Fabrizio Samuelli ha incontrato gli ideatori e i principali partner della manifestazione
L’evento – commenta Matteo Castignoli di Anvein social Club e titolare trattoria dell’Angelo – nasce dall’idea di celebrare la piacentinità in tutte le sue forme. In particolare attraverso le sue eccellenze, quindi non soltanto la parte enogastronomica, dove siamo fortissimi, ma anche quella artistico-culturale. Insomma tutto quello che racconta il nostro territorio. Anche in questa seconda edizione l’obiettivo è celebrare tutto la nostra città in tutti in tutti i modi possibili.
Viste le forze messe in campo l’intenzione è quella di fare una due giorni ancora più bella di quella dell’esordio nel 2025. Anche attraverso la comunicazione – spiega Lorenzo Aramini di Anvein social Club e titolare di Lagency agenzia comunicazione – vogliamo intercettare sempre di più anche le persone al di fuori dai nostri confini. In particolare perché è un Festival dedicato a Piacenza, per i piacentini, ma non solo, quindi speriamo, attraverso i vari canali, di attrarre anche tante persone da altre regioni e città.

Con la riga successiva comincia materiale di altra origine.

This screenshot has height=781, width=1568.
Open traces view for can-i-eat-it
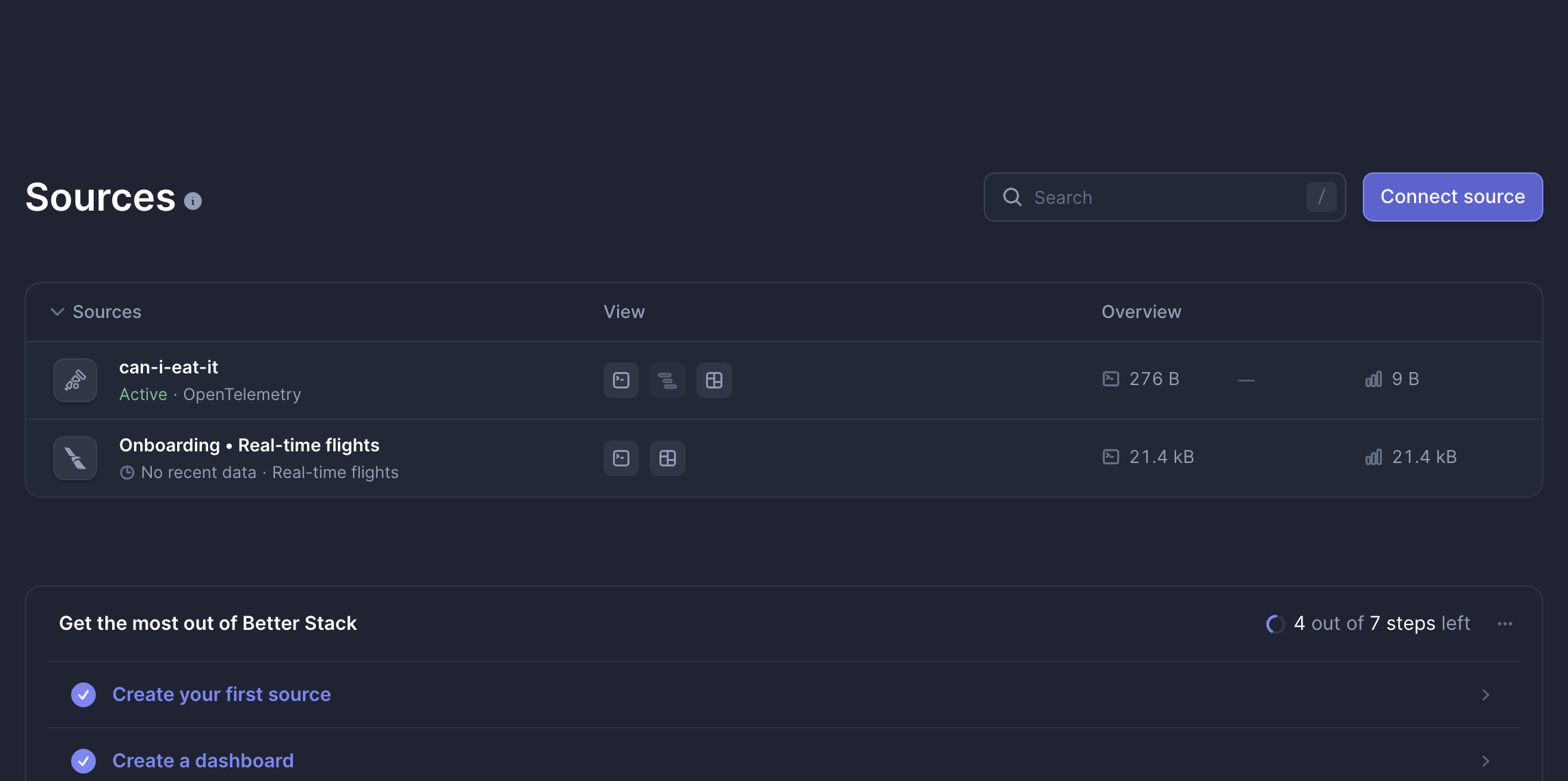[668, 380]
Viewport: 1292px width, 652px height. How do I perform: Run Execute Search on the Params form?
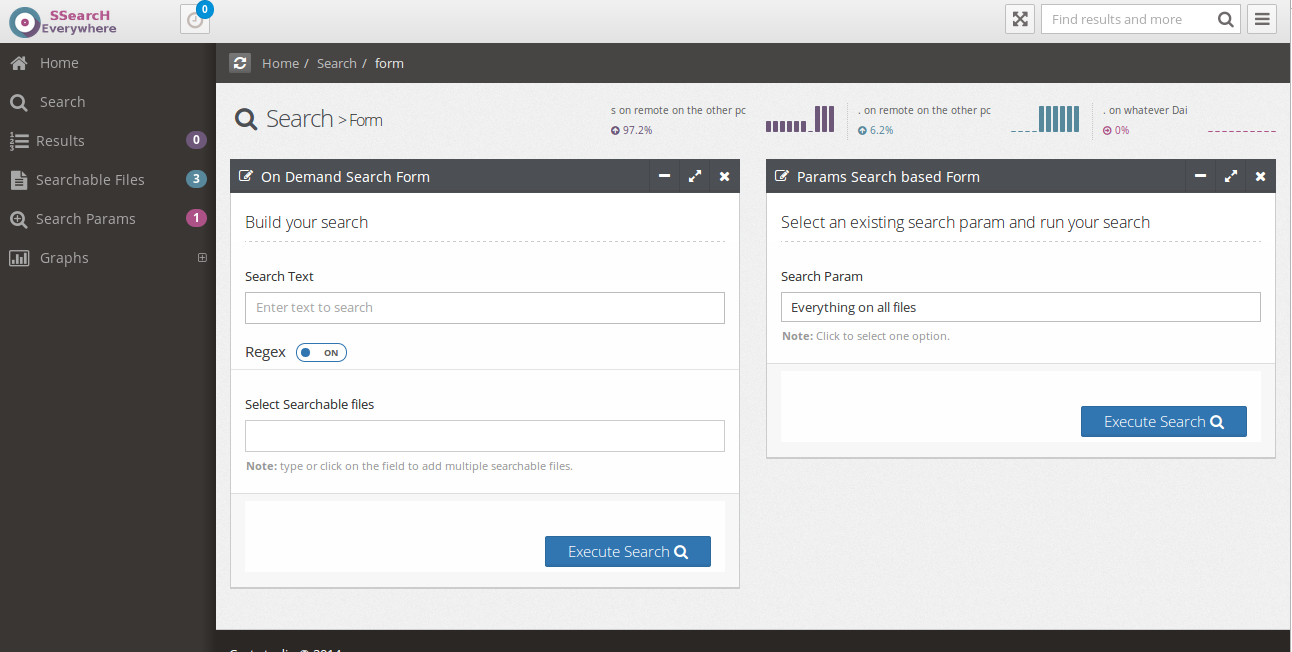[1163, 421]
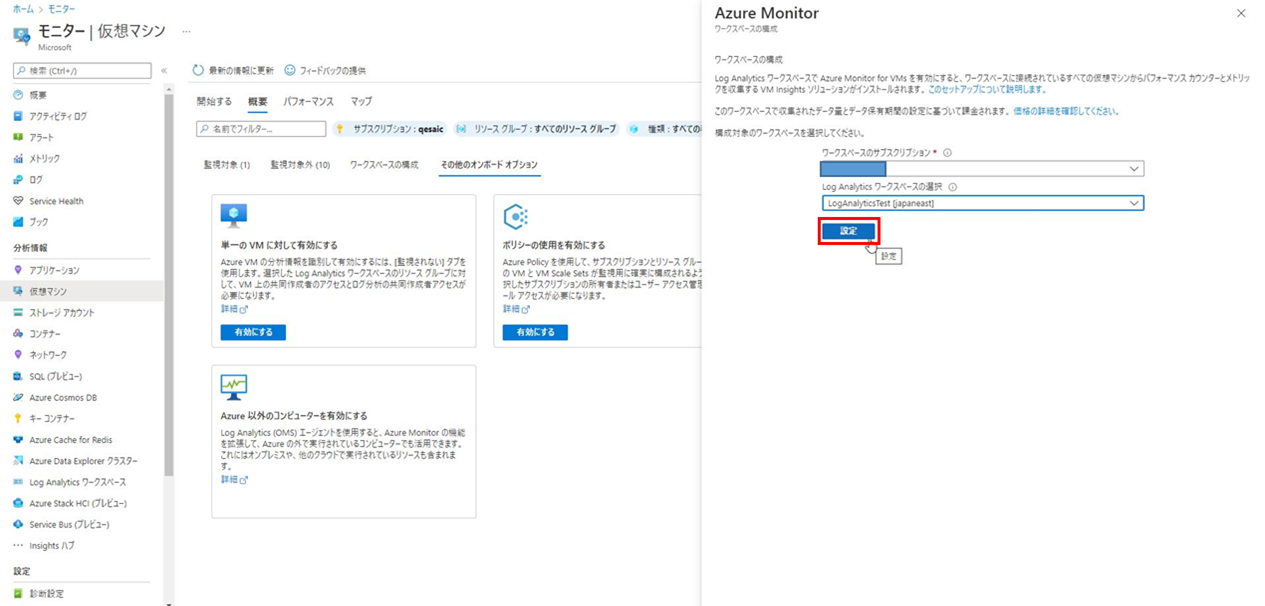
Task: Expand the LogAnalyticsTest workspace dropdown
Action: click(x=980, y=202)
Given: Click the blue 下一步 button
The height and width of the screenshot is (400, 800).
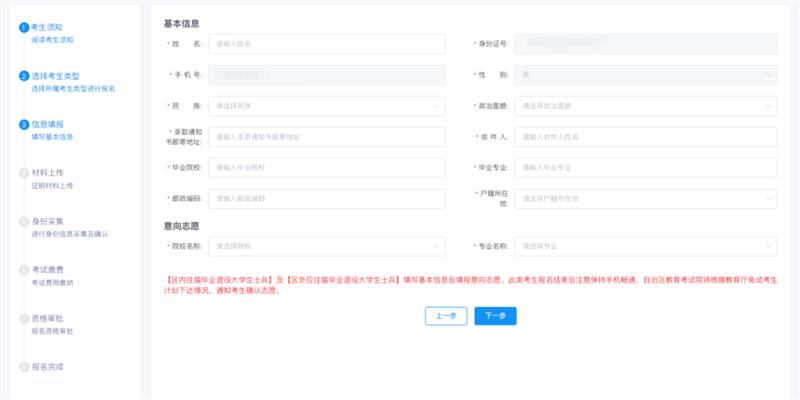Looking at the screenshot, I should pyautogui.click(x=495, y=316).
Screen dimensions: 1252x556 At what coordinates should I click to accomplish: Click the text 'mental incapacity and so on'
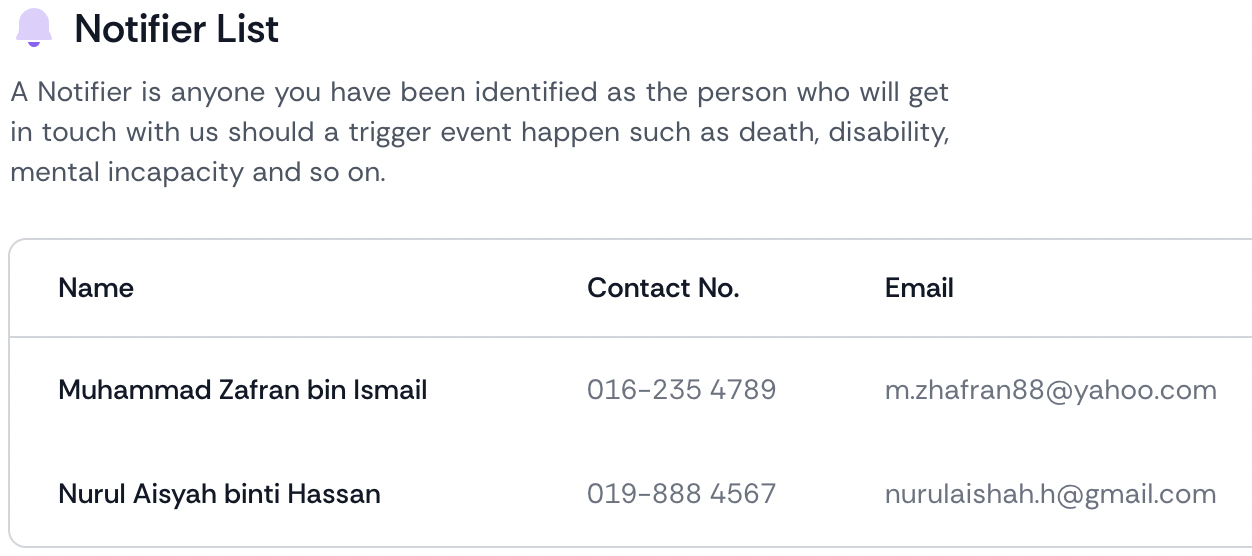pyautogui.click(x=197, y=172)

Il 23 e 24 maggio torna a Piacenza l’attesissimo Bèll e Bon Festival
E proprio sul tema della comunicazione, grazie a Radio Sound, la manifestazione sarà presente anche in quattro regioni, infatti la storica radio piacentina si può ascoltare sul Dab in Lombardia, Emilia Romagna, Veneto e Trentino Alto Adige. In questo modo – commenta Rita Nigrelli – il Festival sarà portato fuori dai confini provinciali. Tra le novità di questa edizione ci saranno le canzoni piacentine, ospiti eccezionali che non possiamo ancora svelare e dei pittori che andranno in giro per il Facsal e dipingeranno in real time.

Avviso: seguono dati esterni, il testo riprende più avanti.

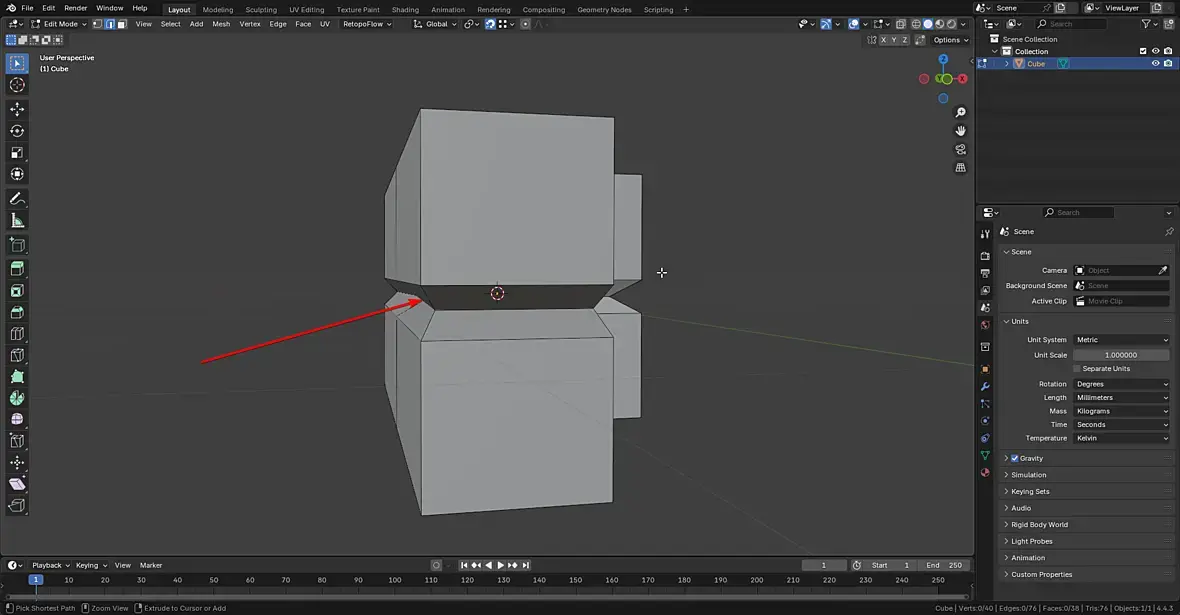Click the RetopoFlow button
1180x615 pixels.
366,24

Poi avremo le cartoline delle osterie piacentina – spiega Giorgio Lambri – e Giuseppe Romagnoli, uno storico, davvero grande competente di quella che è la nostra tradizione gastronomica. Infatti sarà lui a raccontarci delle Osterie Piacentine, anche attraverso delle foto inedite bellissime. Inoltre faremo emergere la parte sportiva della città, dagli ultimi successi della Gas Sales al Piacenza in serie A.
Il Bèl e Bon Festival ha un grande senso di identità e orgoglio territoriale
Ci sono tante eccellenze da far vedere e assaggiare anche fuori da Piacenza. Io immagino il Festival – chiude Lambri – come il famoso tavolone condiviso dell’osteria di una volta, in cui tu mangiavi con compagni che magari non si conoscevano prima, ma era una condivisione. Ecco… vedo la manifestazione come un grande momento di condivisione, una grande osteria.

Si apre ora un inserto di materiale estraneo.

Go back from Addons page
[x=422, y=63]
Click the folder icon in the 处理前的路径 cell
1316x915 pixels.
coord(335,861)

In questa nuova edizione sarà presente anche Coldiretti con Campagna Amica. Carla Cavanna ha spiegato che si tratta di un invito che non si poteva non cogliere. Portare l’autenticità dei prodotti di Campagna Amica al Festival è un onore ed è anche un impegno che abbiamo deciso di prendere molto seriamente. Partecipare ai tavoli di lavoro ci ha fatto capire che succederanno cose molto molto belle e noi vogliamo farne parte, quindi siamo onorati e carichi.